PETA, following the emergence of their spoof-game Super Tanooki Skin 2 earlier this week, have stated that their lumping together of Mario and animal brutality was all just a bit of tongue-in-cheek fun to help raise the awareness of the real-life tanuki's plight.
'Mario fans: Relax! PETA's game was meant to be tongue-in-cheek, a fun way to call attention to a serious issue, that raccoon dogs are skinned alive for their fur,' explained Shakira Croce, PETA's media coordinator. 'We wish real-life tanukis could fly or swat enemies away with their tails and escape from those who profit from their skins. You can help them by never buying real fur.'
Ashley Palmer, a spokesperson for PETA, said that the organisation was taken aback by the literal interpretations of the spoof, issuing a clear explanation no doubt in response to some of the more vitriolic receptions their campaign has received in some corners of the internet.

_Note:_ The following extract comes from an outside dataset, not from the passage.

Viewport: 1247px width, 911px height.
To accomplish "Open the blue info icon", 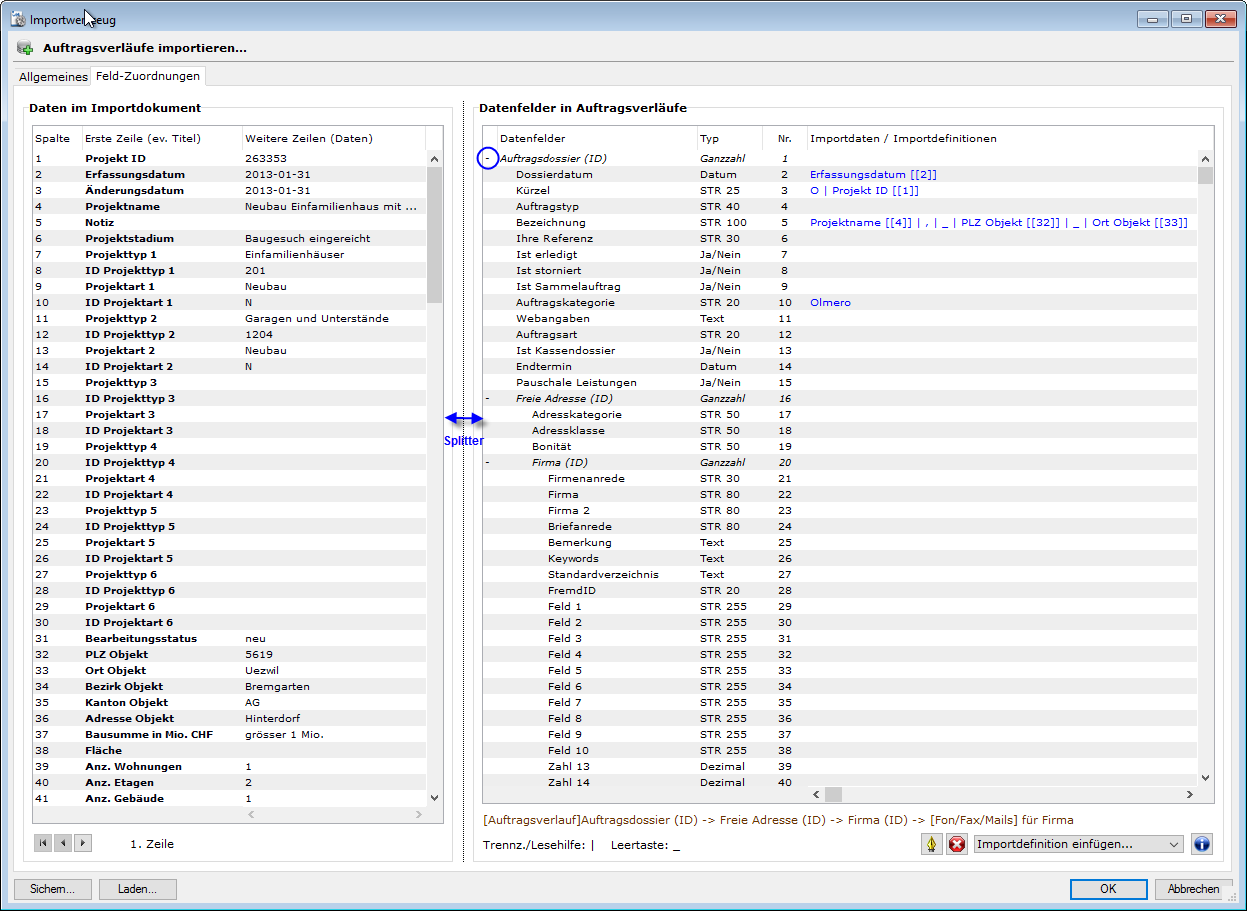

'No one really believes that Mario actually kills and skins a raccoon dog for his fur in Super Mario 3D Land,' said PETA spokesperson Ashley Palmer, talking with Kotaku. 'Our spoof is simply making a serious point: that there is a much darker story behind tanuki skins than Mario lets on. In games like Call of Duty, where characters shoot and kill animals, or in Dog Wars, where players have fun fighting and torturing dogs, it sends a dangerous message that this kind of behavior is acceptable.
'We know how beloved Mario is-we are huge Mario fans ourselves! We were a little surprised that the game was taken so literally by some, but we're thrilled that we're able to bring so much attention to raccoon dogs whose suffering is very real.'
A quarter of a million people played the spoof title in the first 36 hours, apparently, which is pretty good going. Congratulations PETA, upon manipulating our industry so effortlessly. Well played, well played indeed.